-- WRITTEN INSTRUCTION --
Rewrite the records below with each "Click" swapped for "Tap" and everything else left as it is. Leave out the pictures.

-- PROVIDED DATA --
## Start

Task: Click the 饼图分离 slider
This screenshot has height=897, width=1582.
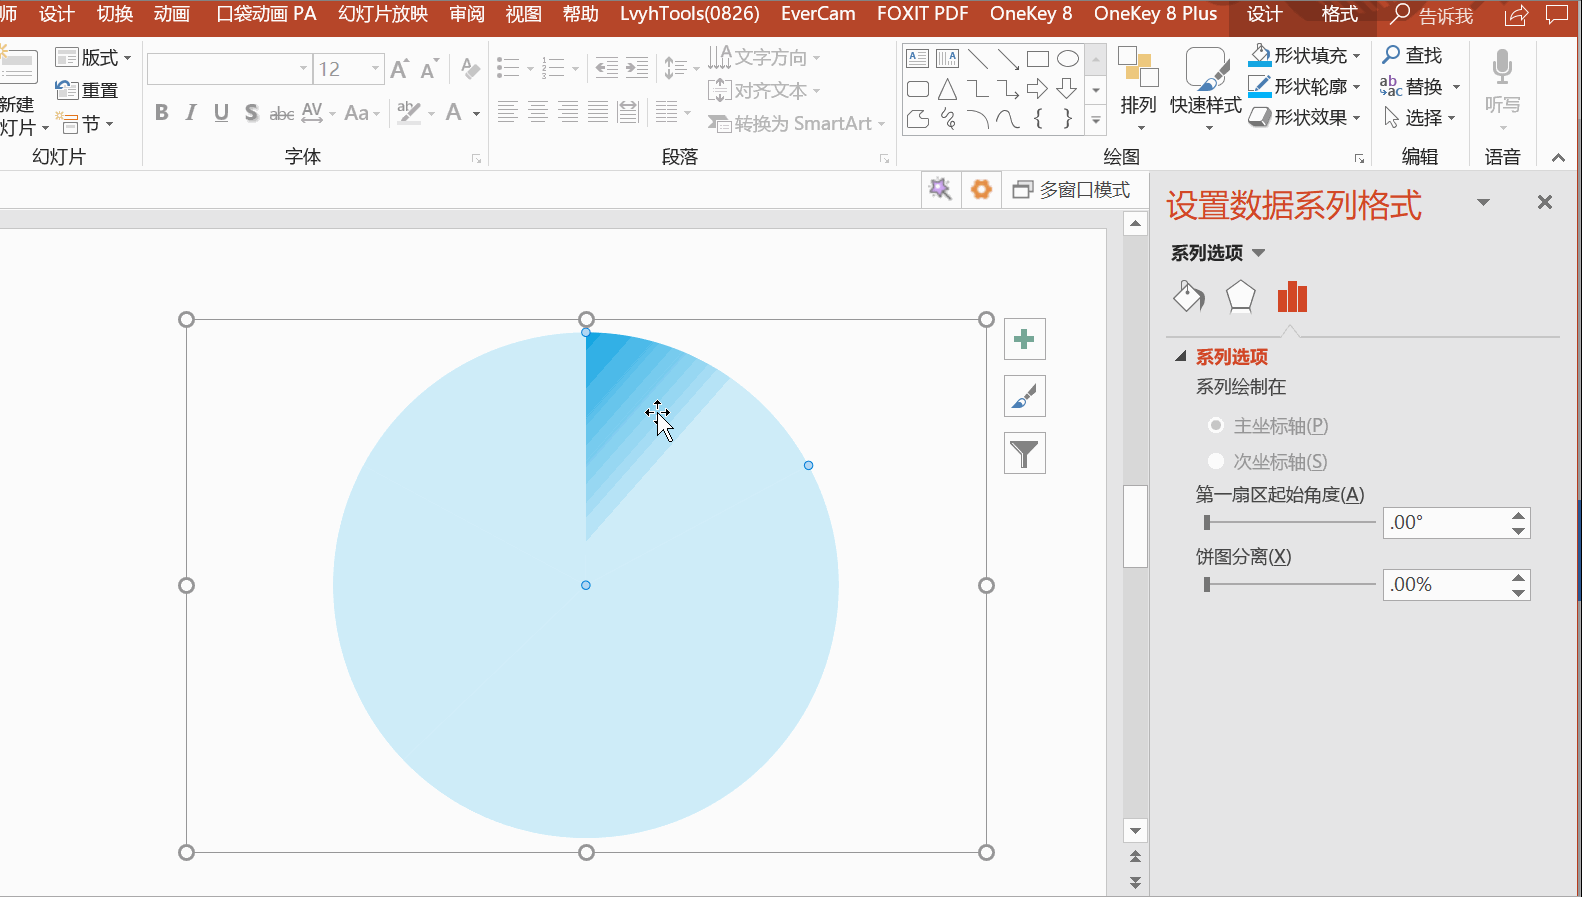Action: [x=1290, y=584]
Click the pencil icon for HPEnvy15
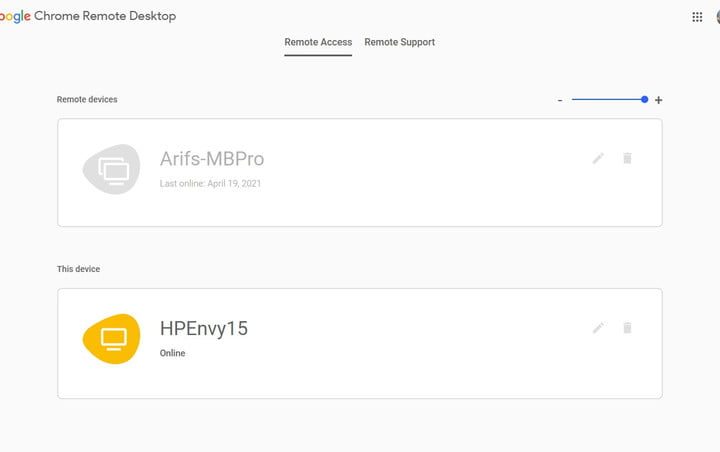This screenshot has height=452, width=720. [598, 327]
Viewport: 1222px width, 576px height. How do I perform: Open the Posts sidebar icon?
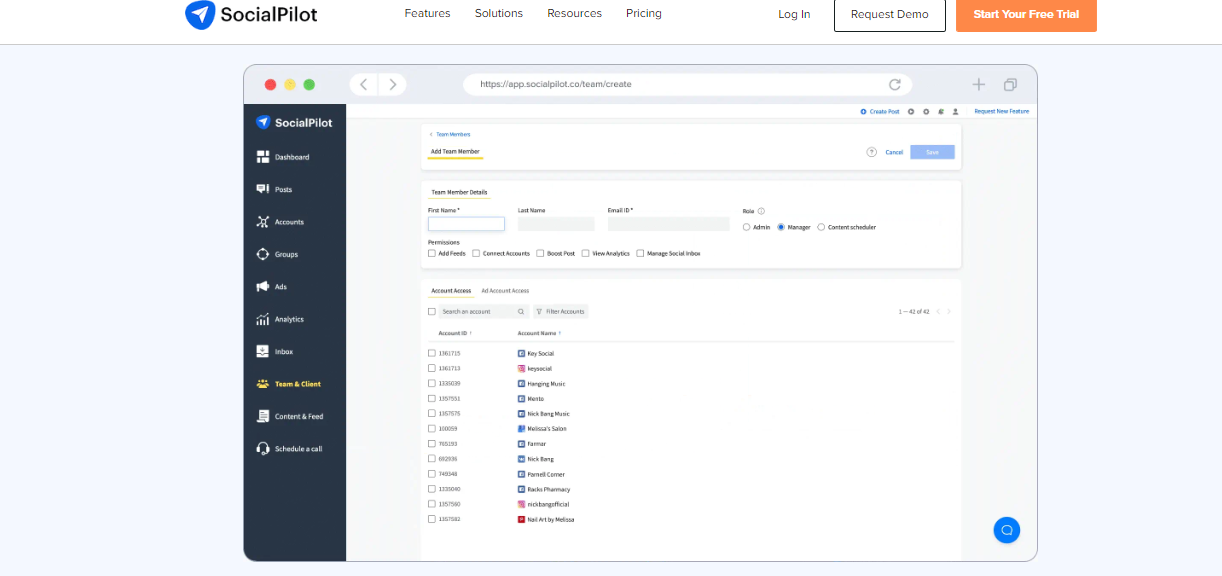[x=263, y=189]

## End

-- FINISHED EXERCISE --
Task: Tap the 饼图分离 slider
This screenshot has height=897, width=1582.
Action: [x=1290, y=584]
Tap the pencil icon for HPEnvy15
This screenshot has height=452, width=720. [598, 327]
Viewport: 1222px width, 576px height. How do I perform: Open the Posts sidebar icon?
[x=263, y=189]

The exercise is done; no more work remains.